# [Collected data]
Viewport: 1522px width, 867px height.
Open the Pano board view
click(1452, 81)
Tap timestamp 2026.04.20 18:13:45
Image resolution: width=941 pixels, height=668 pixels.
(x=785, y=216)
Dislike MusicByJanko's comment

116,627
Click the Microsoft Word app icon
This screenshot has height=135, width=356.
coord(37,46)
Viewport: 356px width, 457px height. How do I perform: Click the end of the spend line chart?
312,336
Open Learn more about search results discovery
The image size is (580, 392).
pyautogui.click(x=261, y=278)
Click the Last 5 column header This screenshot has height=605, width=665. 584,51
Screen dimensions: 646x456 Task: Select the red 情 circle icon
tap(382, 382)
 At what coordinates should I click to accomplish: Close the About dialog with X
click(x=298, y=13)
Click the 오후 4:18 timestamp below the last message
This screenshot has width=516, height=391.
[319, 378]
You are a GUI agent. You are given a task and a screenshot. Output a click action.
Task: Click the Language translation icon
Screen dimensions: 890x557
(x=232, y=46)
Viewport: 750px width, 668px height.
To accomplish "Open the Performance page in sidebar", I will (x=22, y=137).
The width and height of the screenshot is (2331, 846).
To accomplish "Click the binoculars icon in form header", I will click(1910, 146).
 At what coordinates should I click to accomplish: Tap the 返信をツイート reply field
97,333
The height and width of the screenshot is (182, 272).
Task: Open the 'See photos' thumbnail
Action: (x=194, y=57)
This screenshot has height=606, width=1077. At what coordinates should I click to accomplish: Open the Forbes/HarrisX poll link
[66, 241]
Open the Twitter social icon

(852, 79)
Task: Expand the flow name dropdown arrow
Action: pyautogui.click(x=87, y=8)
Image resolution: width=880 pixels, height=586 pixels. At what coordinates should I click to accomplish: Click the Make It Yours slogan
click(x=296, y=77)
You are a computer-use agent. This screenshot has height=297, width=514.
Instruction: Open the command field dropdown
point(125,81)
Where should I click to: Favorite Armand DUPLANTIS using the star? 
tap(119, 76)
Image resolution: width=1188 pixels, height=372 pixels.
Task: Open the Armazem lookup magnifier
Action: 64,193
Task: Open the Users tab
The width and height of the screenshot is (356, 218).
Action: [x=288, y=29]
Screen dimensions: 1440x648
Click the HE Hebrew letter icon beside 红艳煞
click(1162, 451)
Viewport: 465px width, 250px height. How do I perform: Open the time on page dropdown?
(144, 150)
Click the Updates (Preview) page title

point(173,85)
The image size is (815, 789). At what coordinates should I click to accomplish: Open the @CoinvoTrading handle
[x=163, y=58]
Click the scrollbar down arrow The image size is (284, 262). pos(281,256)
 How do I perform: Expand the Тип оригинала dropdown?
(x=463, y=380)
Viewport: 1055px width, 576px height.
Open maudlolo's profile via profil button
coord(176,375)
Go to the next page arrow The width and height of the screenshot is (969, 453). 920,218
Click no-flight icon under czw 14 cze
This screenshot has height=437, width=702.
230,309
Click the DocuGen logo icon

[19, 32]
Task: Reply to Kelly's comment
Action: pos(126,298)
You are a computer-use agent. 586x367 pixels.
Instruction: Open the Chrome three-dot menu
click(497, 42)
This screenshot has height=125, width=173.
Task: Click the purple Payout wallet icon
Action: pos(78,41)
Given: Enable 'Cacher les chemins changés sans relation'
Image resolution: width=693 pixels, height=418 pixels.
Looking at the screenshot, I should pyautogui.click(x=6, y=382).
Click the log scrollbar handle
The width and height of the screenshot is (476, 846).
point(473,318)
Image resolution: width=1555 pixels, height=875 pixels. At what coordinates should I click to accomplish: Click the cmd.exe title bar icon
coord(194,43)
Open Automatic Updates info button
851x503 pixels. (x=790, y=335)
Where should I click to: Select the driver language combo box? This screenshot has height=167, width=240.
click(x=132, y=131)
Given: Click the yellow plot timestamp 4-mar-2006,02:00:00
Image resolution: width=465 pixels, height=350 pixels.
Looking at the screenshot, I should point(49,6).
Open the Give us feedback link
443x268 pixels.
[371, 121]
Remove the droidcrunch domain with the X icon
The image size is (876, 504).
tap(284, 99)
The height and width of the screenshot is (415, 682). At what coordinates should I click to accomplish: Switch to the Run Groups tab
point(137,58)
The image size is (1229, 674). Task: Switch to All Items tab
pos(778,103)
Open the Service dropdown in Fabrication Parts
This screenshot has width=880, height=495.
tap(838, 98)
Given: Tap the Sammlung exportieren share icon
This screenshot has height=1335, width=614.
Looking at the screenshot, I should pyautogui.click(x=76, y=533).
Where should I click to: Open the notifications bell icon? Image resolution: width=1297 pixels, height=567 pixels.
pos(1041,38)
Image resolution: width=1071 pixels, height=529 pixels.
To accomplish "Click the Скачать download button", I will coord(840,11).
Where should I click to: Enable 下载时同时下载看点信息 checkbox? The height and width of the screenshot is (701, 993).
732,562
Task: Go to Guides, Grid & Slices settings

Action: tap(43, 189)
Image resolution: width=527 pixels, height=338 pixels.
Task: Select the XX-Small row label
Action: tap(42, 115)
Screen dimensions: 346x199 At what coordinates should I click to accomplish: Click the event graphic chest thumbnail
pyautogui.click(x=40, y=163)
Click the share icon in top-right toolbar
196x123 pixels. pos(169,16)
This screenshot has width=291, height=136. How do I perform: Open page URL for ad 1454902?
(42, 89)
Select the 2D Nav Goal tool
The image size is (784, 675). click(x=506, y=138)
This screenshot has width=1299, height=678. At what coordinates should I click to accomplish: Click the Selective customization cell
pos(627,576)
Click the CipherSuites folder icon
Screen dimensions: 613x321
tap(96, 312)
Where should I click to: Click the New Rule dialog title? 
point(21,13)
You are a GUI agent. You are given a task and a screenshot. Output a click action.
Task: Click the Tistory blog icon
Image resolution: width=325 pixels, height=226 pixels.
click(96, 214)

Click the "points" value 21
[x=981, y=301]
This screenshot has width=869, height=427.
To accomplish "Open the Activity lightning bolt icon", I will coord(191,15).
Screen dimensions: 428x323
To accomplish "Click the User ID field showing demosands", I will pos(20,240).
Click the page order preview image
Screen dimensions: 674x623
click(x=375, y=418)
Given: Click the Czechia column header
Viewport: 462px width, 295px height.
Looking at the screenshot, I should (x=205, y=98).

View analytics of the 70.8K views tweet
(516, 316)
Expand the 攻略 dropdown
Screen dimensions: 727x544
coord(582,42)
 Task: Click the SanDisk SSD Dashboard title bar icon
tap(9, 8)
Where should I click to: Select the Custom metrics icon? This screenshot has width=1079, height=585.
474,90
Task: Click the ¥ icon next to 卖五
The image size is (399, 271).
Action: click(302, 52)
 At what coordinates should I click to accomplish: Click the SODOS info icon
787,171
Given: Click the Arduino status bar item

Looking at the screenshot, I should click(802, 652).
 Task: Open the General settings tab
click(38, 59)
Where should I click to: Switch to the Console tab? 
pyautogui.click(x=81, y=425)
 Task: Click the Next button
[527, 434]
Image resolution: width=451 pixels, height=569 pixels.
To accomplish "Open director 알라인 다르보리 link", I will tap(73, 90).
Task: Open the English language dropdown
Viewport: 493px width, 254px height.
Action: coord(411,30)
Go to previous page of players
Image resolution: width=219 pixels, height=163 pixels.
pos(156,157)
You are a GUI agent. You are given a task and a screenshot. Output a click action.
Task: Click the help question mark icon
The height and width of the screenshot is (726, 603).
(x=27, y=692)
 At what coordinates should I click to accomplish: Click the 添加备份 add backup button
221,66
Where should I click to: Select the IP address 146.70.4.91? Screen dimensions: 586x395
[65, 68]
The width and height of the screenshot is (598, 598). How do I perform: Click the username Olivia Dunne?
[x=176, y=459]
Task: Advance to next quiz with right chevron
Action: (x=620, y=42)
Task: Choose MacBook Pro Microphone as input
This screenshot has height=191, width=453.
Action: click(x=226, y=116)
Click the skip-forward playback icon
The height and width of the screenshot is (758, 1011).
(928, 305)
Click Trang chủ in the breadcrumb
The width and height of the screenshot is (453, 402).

# [Exercise requirements]
In the entries above, find the line with "Open Automatic Updates info button" and the line with "Given: Click the yellow", then restate word for word both of them and every line between, with nothing more.

# [Result for this task]
Open Automatic Updates info button
851x503 pixels. (x=790, y=335)
Where should I click to: Select the driver language combo box? This screenshot has height=167, width=240.
click(x=132, y=131)
Given: Click the yellow plot timestamp 4-mar-2006,02:00:00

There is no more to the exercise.